1. YAZARLAR

  2. Kenan Alpay

  3. Türkiye’nin AB İçinde ya da Dışında Olmasının Anlamı

Türkiye’nin AB İçinde ya da Dışında Olmasının Anlamı

Şubat 2005A+A-

Belçika'nın başkenti Brüksel'de toplanan Avrupa Birliği zirvesi Türkiye için 17 Aralık'ta vermiş olduğu kararla 10-15 yıllık bir müzakere sürecinde entegrasyon hedefini yakalayabilmeyi hesaplıyor. Eğer tam üyelik/entegrasyon gerçekleşmez ise bu takdirde TC'nin AB ile bağlantısının koparılmamasının hesabı yapılıyor.

17 Aralık zirvesinden sonra ortaya çıkan tablo karşısında bir yanda AB'ye girişle beraber "mirasçısı olduğumuz medeniyet perspektifi" ile Avrupa'yı dönüştürme potansiyeli/ihtimali ile süreci olumlayanlar var. Diğer yanda ise aynı süreci "medeniyet olarak varlığımız tehlikeye girmiştir" şeklinde değerlendirip olumsuzlayanlar var. Ak Parti Hükümeti Başbakanı Erdoğan'ı ve Dışişleri Bakanı Gül'ü, AB zirvesinde gösterdikleri performanstan ötürü temel hak ve özgürlükleri teminat altına alan usta diplomatlar olarak görenler, bu durumu "bugüne ve geleceğe ilişkin olabileceklerin en iyisi" olarak değerlendiriyorlar. Fakat buna karşın bazı kesimler, Milli Görüş gömleğini çıkarıp muhafazakar demokrasi gömleğini giyen Erdoğan ve Gül'ün, küçük bazı hakların teminatını sağlamak adına ABD-İsrail politikalarıyla paralelleştiğine dikkat çekiyorlar. Osmanlı Devleti'nin çözülüş süreci gibi bir süreci hızlandırmaktan ötürü 17 Aralık'taki imza olayını bugüne ve geleceğe ilişkin olabileceklerin en kötüsü olarak değerlendiriyorlar.

Taktik Bir Yönelim mi, Stratejik Bir Tercih mi?

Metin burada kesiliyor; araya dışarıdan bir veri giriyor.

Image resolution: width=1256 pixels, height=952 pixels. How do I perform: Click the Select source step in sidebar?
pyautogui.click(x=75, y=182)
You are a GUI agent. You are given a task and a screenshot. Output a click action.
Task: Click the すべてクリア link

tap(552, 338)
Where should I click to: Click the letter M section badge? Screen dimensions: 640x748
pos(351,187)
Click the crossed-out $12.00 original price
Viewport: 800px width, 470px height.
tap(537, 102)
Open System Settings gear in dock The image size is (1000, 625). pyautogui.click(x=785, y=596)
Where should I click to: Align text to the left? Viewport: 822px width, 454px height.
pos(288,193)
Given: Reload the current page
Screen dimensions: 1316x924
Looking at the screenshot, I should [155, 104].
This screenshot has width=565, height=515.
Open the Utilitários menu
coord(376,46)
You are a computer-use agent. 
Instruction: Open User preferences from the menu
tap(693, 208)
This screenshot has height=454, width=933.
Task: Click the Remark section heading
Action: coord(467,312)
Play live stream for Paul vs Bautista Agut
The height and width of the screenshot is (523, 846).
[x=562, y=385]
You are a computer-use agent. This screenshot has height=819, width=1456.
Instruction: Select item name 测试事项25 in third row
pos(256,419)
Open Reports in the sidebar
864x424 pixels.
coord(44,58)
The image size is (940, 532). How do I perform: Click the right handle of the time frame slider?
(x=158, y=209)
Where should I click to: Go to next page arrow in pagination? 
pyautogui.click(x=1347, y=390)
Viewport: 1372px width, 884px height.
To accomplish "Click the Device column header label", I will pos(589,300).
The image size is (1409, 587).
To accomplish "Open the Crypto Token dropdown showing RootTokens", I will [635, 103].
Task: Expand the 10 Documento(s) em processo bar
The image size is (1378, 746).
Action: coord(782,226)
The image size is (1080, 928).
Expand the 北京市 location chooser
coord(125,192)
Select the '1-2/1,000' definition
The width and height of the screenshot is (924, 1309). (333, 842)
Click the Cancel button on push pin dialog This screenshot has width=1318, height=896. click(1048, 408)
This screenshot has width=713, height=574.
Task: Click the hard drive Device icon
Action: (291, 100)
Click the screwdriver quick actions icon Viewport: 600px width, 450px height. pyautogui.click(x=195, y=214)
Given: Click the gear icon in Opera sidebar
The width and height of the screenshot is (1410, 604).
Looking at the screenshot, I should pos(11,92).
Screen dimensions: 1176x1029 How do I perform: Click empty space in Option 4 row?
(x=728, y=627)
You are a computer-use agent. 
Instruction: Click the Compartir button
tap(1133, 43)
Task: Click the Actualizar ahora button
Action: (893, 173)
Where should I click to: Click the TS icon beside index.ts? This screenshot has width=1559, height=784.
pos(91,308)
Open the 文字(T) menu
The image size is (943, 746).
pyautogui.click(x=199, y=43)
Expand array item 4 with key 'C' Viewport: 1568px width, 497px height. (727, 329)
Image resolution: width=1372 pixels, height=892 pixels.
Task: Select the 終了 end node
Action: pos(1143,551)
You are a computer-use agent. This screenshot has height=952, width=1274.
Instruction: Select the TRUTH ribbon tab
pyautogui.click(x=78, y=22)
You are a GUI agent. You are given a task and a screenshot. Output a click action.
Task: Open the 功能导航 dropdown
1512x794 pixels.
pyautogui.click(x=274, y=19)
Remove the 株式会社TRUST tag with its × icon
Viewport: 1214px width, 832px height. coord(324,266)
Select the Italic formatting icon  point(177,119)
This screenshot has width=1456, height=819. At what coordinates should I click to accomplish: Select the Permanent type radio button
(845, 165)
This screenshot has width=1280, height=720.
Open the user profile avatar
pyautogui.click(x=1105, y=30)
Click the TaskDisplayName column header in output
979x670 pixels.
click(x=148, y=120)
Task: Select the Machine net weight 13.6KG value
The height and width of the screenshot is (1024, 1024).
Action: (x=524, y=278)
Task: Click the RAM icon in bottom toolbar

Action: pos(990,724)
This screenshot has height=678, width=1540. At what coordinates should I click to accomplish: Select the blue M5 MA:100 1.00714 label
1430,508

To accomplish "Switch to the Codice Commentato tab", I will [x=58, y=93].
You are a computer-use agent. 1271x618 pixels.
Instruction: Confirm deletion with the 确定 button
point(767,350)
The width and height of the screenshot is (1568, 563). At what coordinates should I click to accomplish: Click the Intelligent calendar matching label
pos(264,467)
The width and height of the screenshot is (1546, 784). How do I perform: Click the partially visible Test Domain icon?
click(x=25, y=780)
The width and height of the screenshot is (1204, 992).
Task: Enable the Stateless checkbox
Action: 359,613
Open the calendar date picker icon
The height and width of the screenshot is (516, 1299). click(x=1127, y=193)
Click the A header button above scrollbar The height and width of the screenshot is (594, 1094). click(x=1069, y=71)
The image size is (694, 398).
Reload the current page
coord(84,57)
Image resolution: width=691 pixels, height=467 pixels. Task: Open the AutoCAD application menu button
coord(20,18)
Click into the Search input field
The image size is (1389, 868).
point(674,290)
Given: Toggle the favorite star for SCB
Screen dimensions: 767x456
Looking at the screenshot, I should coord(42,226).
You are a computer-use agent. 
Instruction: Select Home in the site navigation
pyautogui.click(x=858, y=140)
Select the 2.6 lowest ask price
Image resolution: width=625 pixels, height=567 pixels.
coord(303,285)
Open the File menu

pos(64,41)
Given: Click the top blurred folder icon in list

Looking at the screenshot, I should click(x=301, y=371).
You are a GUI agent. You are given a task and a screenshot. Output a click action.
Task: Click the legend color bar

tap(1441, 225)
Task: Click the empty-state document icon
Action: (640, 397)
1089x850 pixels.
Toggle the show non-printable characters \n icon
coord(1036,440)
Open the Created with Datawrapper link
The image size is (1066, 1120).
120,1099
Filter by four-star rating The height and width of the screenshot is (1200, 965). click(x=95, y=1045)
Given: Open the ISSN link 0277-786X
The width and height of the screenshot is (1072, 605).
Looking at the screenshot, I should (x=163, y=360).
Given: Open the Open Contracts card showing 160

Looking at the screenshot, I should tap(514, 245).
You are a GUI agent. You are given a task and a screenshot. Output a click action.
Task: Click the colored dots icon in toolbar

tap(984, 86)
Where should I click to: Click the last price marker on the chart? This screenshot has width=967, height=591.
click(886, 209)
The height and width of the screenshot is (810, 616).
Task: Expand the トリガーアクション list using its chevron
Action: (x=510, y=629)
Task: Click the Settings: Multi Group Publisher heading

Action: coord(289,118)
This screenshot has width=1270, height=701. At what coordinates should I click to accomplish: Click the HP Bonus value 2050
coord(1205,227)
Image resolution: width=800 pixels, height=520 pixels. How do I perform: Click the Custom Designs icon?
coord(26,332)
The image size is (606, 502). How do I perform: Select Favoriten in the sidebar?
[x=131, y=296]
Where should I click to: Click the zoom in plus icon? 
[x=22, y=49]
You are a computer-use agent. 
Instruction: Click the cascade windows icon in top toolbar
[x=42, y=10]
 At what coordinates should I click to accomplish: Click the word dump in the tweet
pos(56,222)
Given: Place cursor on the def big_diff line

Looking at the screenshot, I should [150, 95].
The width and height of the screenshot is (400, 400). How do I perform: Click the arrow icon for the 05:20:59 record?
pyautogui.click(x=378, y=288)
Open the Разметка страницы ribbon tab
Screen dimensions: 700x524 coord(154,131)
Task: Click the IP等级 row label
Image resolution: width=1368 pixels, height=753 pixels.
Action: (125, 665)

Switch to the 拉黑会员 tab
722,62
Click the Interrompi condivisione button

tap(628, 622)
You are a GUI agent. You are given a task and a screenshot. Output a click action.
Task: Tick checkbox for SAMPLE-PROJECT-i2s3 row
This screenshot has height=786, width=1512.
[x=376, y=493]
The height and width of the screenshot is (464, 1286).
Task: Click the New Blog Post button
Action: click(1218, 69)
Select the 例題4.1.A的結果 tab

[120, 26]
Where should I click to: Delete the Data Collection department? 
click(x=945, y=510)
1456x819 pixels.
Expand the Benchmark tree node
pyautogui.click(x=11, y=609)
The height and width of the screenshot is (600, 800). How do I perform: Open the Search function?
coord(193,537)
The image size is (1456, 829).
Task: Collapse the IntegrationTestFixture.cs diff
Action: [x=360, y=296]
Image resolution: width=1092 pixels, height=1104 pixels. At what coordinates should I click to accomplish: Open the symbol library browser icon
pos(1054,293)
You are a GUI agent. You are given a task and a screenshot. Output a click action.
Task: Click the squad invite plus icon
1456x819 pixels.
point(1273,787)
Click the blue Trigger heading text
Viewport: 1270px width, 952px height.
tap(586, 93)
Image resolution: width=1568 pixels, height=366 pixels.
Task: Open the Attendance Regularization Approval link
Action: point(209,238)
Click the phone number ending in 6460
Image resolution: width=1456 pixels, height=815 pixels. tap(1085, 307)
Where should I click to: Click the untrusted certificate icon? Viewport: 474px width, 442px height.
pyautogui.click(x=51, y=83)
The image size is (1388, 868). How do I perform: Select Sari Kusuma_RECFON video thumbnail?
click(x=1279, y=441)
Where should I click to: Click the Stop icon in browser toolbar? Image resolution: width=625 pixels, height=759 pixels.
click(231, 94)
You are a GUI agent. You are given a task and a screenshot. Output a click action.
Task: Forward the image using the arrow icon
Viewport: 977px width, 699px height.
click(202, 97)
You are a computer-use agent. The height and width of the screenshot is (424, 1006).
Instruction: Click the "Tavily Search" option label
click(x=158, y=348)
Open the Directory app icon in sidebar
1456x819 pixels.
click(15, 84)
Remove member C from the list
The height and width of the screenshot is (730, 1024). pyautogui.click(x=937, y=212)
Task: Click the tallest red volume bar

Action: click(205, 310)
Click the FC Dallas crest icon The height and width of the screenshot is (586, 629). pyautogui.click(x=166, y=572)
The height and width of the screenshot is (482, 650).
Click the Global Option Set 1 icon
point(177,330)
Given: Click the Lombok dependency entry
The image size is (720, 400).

Türkiye veya benzeri Batı dışı toplumlarda batılılaşma bir medeniyet sevdası olarak değil, mevcut iktidar tarafından, statükoyu korumanın imkanı olarak devreye sokuldu. Osmanlı'nın son döneminde içeride yaşanan zaaflar, askeri, iktisadi, kültürel yetersizlikler, gerileme sürecinin dağılma sürecine dönüşmesi karşısında yaşanan şaşkınlık, batılılaşma yönelimini hızlandırdı. Osmanlı, Frenk'e karşı iktidarını koruyabilmek için daha fazla Frenkleşmeye sarıldı. Temelleri İttihat ve Terakki Cemiyeti ile atılan TC kurucu iradesi ise batılılaşma ile değil batıcılaşma ile iktidar sahibi olabileceğini ve elde ettiği iktidarını koruyabileceğini hesaplamıştı. Batılılaşma diye kavramlaştırılan tarihsel süreç esasen "kraldan çok kralcı" olma saplantısını ifade eden batıcılaşma tercihidir. Bu tarihsel süreç ise iktisadi veya kültürel bir kalkınma hamlesi olarak değil, emperyal devletler adına bölgenin Müslüman halklarına karşı yürütülecek sömürgeciliği daha bir istikrarlı hale getirmek üzere batıcı/işbirlikçi kadrolar eliyle işletilmiştir şimdiye kadar.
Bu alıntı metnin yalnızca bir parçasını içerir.